Stored data entries:
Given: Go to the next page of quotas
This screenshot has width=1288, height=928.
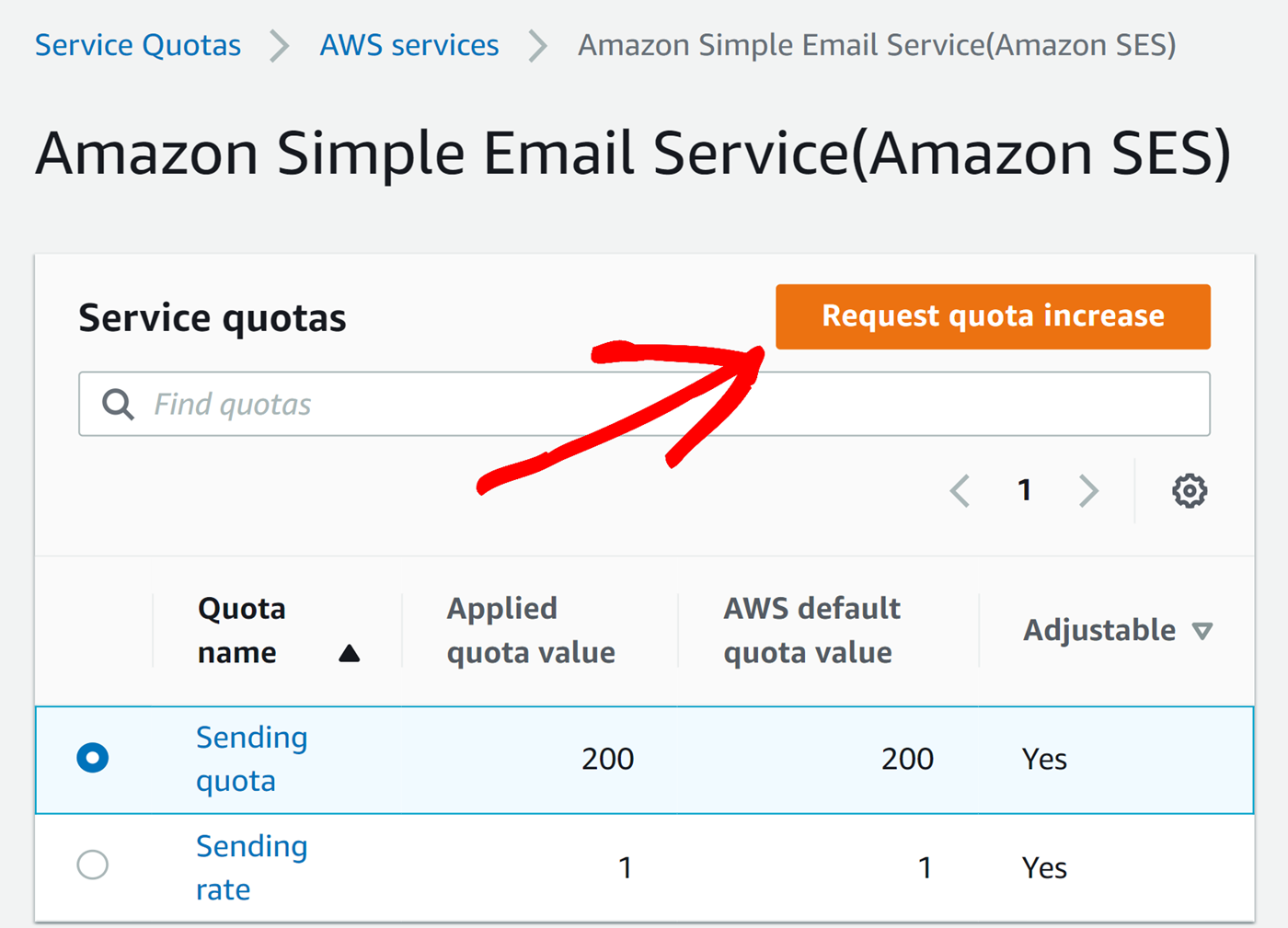Looking at the screenshot, I should 1088,490.
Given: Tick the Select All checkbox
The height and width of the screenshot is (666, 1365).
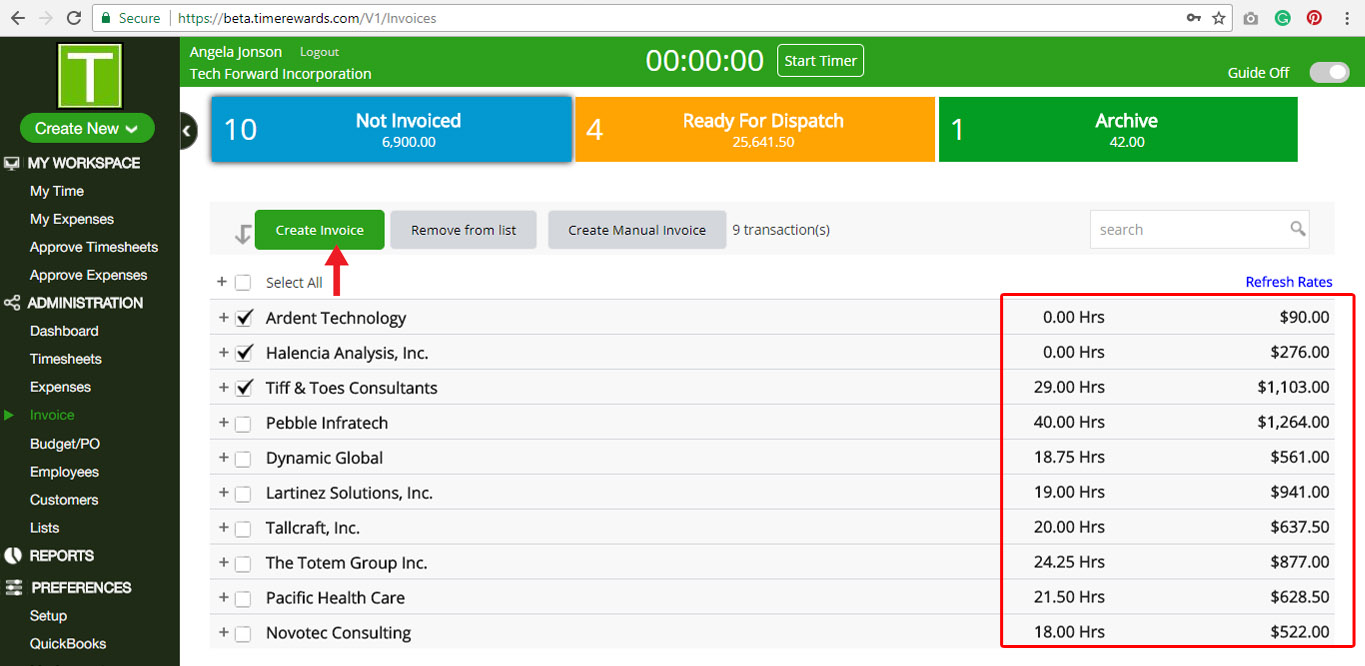Looking at the screenshot, I should point(243,283).
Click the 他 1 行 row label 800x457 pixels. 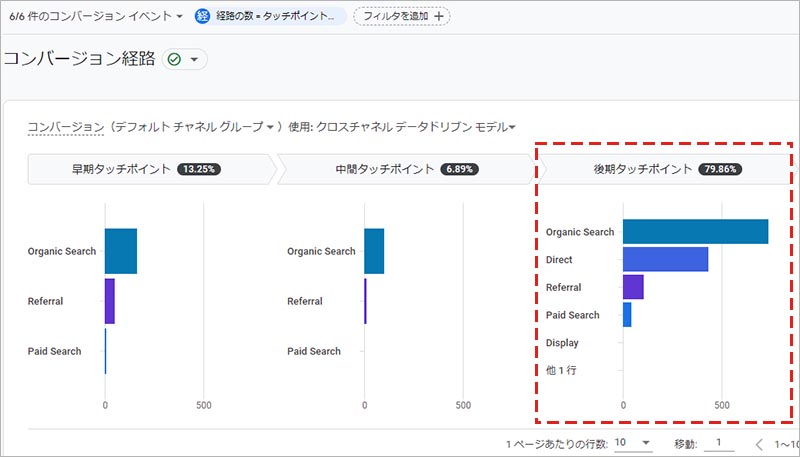(562, 370)
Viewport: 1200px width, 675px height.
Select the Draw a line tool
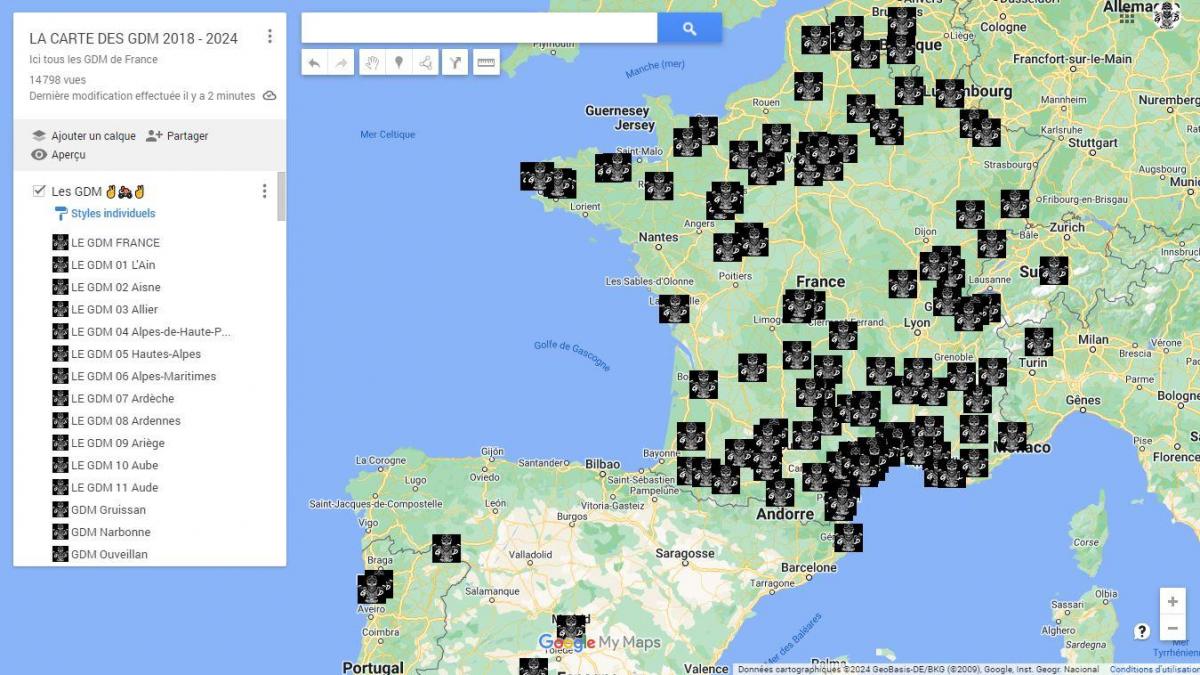tap(426, 62)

WORK INSTRUCTION
Scan the lines above, and whenever one holds the string "Given", copy it.

OUTPUT OF THE TASK
Given: Go to the next page of quotas
Given: Tick the Select All checkbox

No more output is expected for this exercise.